[Stored entries]
━━━━━━━━━━━━━━━━━━━━━━━━━━━━━━
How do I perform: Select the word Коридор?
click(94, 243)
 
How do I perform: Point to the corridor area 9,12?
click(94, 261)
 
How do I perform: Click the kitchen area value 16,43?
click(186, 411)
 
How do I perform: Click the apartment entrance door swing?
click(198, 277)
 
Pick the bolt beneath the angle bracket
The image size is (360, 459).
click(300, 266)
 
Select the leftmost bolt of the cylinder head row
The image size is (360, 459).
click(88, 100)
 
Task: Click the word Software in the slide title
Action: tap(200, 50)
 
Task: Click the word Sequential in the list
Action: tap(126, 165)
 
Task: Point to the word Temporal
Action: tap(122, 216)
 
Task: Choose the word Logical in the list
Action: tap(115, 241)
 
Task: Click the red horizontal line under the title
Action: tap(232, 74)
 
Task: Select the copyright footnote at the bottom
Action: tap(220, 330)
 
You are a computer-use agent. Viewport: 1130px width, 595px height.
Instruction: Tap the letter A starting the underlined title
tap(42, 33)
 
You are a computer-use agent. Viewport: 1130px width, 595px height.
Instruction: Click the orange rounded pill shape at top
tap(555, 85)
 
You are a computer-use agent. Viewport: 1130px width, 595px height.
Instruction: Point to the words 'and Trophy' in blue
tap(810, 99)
━━━━━━━━━━━━━━━━━━━━━━━━━━━━━━
### TASK TO COMPLETE
Copy all of the lines above word for word, without changing anything.

### SOLVED EXERCISE
How do I perform: Select the word Коридор?
click(94, 243)
 
How do I perform: Point to the corridor area 9,12?
click(94, 261)
 
How do I perform: Click the kitchen area value 16,43?
click(186, 411)
 
How do I perform: Click the apartment entrance door swing?
click(198, 277)
 
Pick the bolt beneath the angle bracket
The image size is (360, 459).
click(300, 266)
 
Select the leftmost bolt of the cylinder head row
The image size is (360, 459).
click(88, 100)
 
Task: Click the word Software in the slide title
Action: tap(200, 50)
 
Task: Click the word Sequential in the list
Action: tap(126, 165)
 
Task: Point to the word Temporal
Action: tap(122, 216)
 
Task: Choose the word Logical in the list
Action: tap(115, 241)
 
Task: Click the red horizontal line under the title
Action: tap(232, 74)
 
Task: Select the copyright footnote at the bottom
Action: tap(220, 330)
 
You are a computer-use agent. Viewport: 1130px width, 595px height.
Instruction: Tap the letter A starting the underlined title
tap(42, 33)
 
You are a computer-use agent. Viewport: 1130px width, 595px height.
Instruction: Click the orange rounded pill shape at top
tap(555, 85)
 
You are a computer-use agent. Viewport: 1130px width, 595px height.
Instruction: Point to the words 'and Trophy' in blue
tap(810, 99)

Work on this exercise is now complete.